Learning to Accept Huge Budget Deficits
Author: Greg Valliere
September 15, 2020
A DRAMATIC SHIFT IN WASHINGTON: Rarely have we seen such a sea-change from the public and the politicians — the budget deficit simply isn’t a top priority; no one has any credible program (or the desire) to address the staggering rise of red ink.
TOTAL U.S. DEBT WILL EASILY EXCEED $30 TRILLION by the middle of this decade, thanks to deficits of more than $3 trillion in this fiscal year, which ends in two weeks, and another $2 trillion in fiscal 2021.
ANNUAL DEFICITS OF OVER $1 TRILLION WERE CERTAIN even before the Pandemic hit, as both political parties embraced higher spending and rejected any significant budget cuts. The path of least resistance has always been to spend more, and now there’s the Modern Monetary Theory, which argues that deficits aren’t important when interest rates are at rock-bottom lows — and demand for Treasury paper seemingly has no limit.
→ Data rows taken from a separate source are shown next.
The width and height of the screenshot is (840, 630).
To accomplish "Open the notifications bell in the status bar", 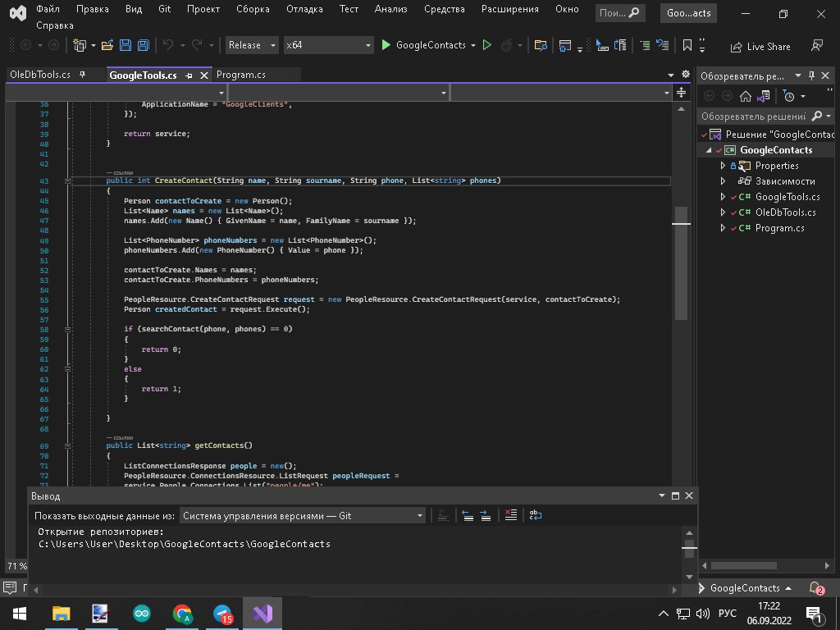I will (x=816, y=588).
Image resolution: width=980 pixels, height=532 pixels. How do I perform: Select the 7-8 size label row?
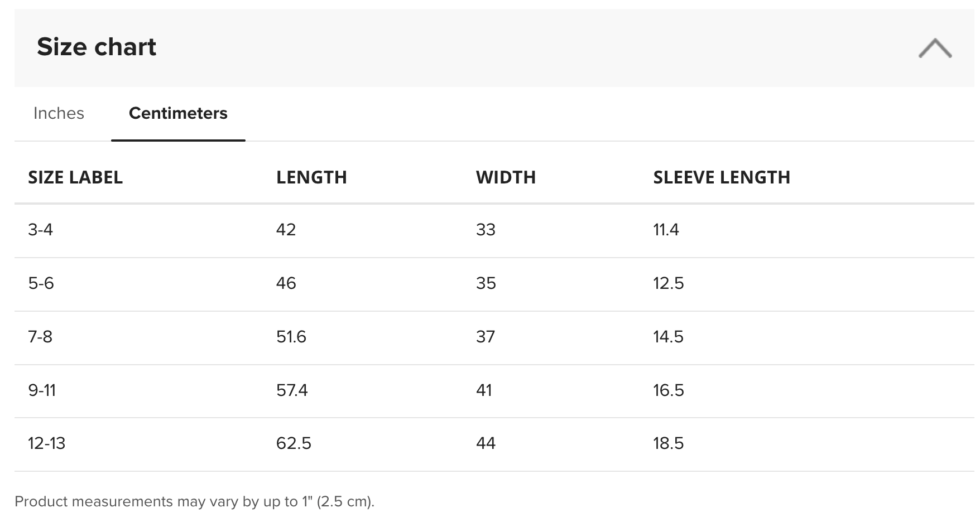[x=494, y=337]
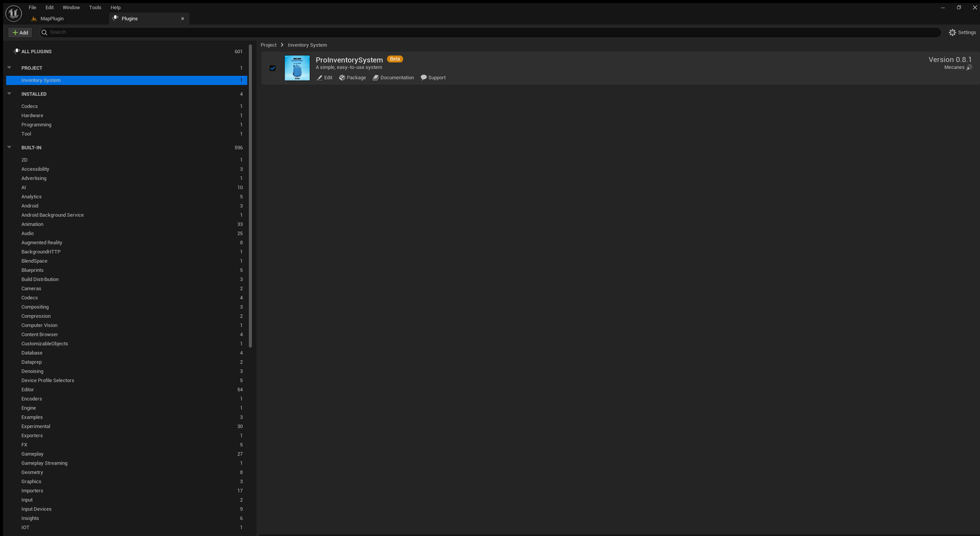Click the Unreal Engine logo icon
This screenshot has height=536, width=980.
13,13
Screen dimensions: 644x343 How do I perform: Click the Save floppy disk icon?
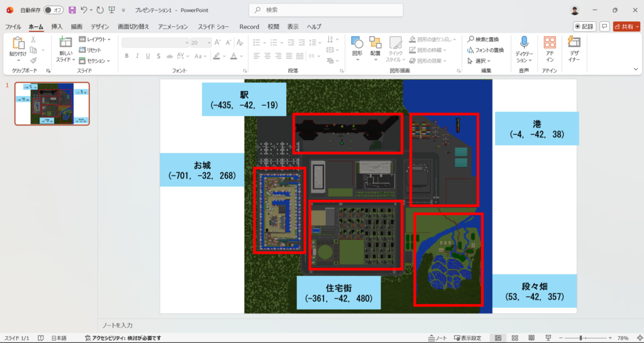(72, 10)
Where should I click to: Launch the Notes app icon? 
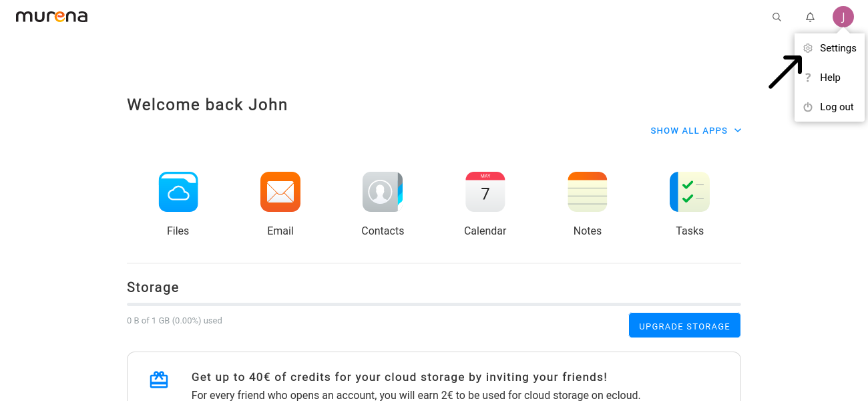(x=587, y=192)

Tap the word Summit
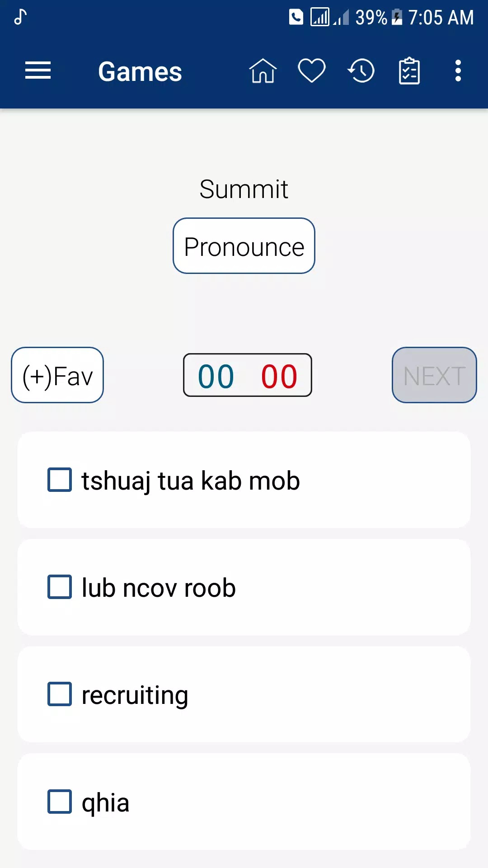[244, 189]
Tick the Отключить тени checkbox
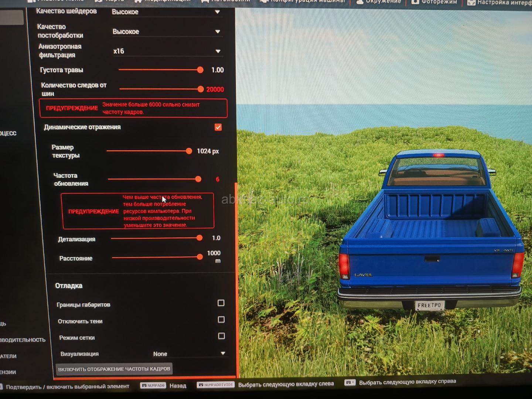This screenshot has height=399, width=532. point(221,320)
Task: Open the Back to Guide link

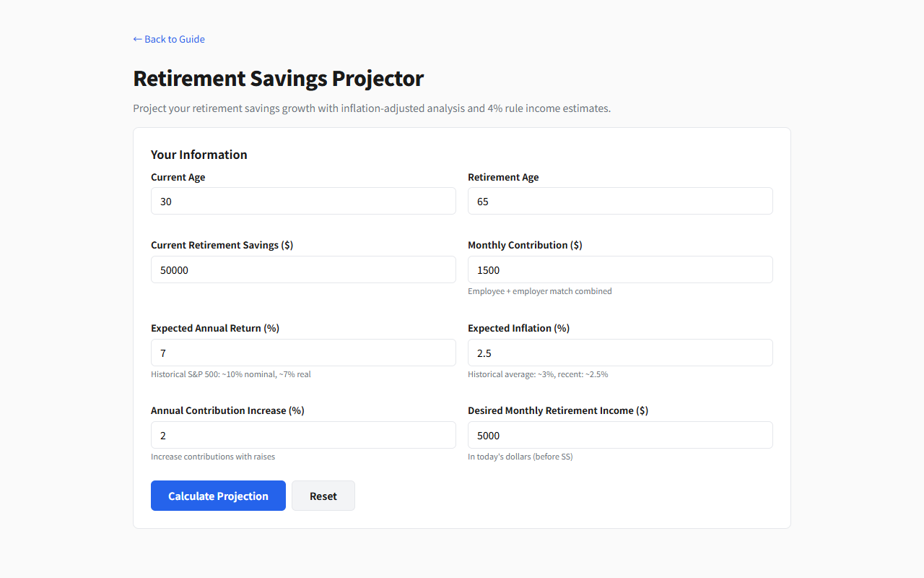Action: click(x=169, y=39)
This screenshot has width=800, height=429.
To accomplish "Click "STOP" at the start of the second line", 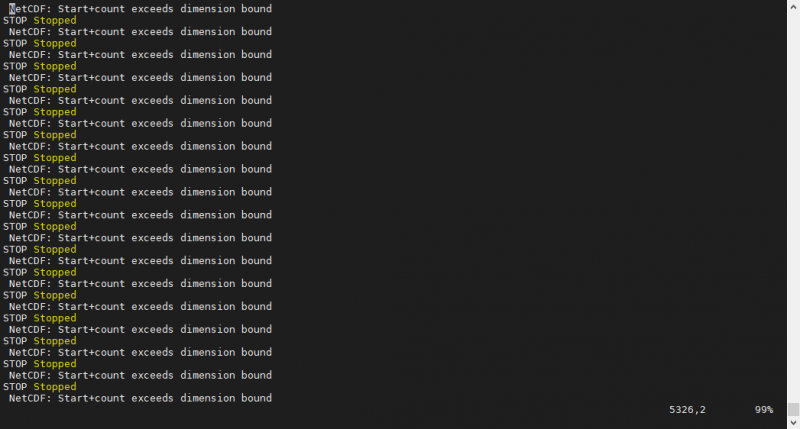I will [x=15, y=20].
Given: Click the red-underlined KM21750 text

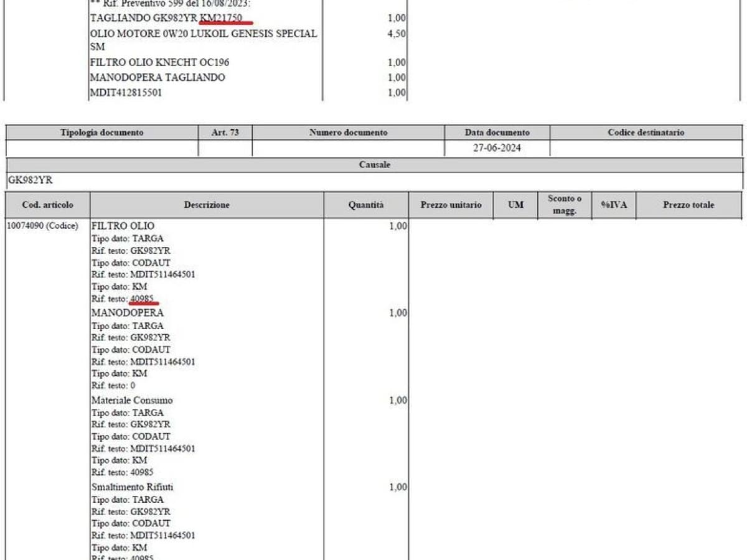Looking at the screenshot, I should (x=221, y=18).
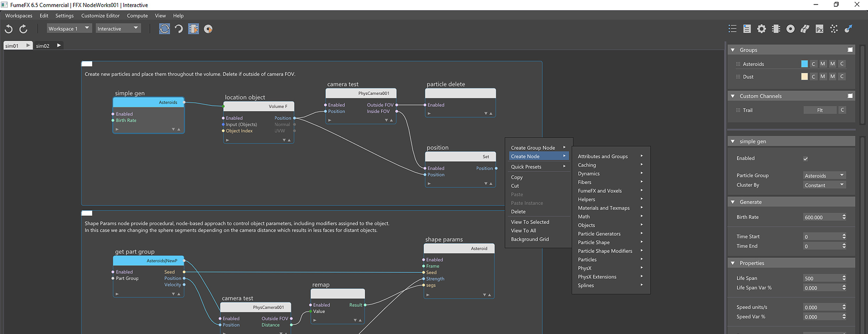The width and height of the screenshot is (868, 334).
Task: Open the Workspace 1 dropdown
Action: [69, 29]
IN A LITTLE-NOTICED ANNOUNCEMENT recently, the Treasury Department said that net borrowing costs will fall this year and next, thanks to low interest rates. As long as the Federal Reserve keeps rates close to zero for the the next two or three years, debt servicing costs will be tolerable.
ONLY A HANDFUL OF POLITICIANS, mostly all conservative Republicans, are calling for deficit reduction. They decry the red ink but their prescriptions are politically radioactive — significant deficit reduction would require deep spending cuts, tax hikes and reducing the growth of Social Security and Medicare, all of which have little political appeal.
WHOEVER WINS THE ELECTION will want to spend more. Trump, seemingly unconcerned by deficits, will seek to increase outlays for space-based defense, a wall with Mexico, and infrastructure. His proposed spending cuts would be dead on arrival in Congress, and he will seek to make his tax cuts permanent.
JOE BIDEN would dramatically increase spending on health care, student loan relief, alternative energy, infrastructure, etc. Biden would seek higher taxes — not to
reduce deficits, but to pay for ambitious new government programs.
HOW LONG CAN THIS CONTINUE? Huge deficits will persist until the bond market rebels, but Jerome Powell and the Fed have made it clear that they will keep rates near zero for years to come. And they favor more spending to cope with the virus, which Powell undoubtedly will emphasize in his press conference tomorrow.
THIS WILLINGNESS TO SPEND far in excess of incoming revenues eventually will end badly, but that day of reckoning isn’t imminent.
IN THE MEANTIME, the biggest beneficiary should
be residential real estate, which will continue to enjoy astonishingly low interest rates. Could the economy eventually face bubbles? Of course — but why fight the Fed, which faces no resistance as it accommodates the surging the debt?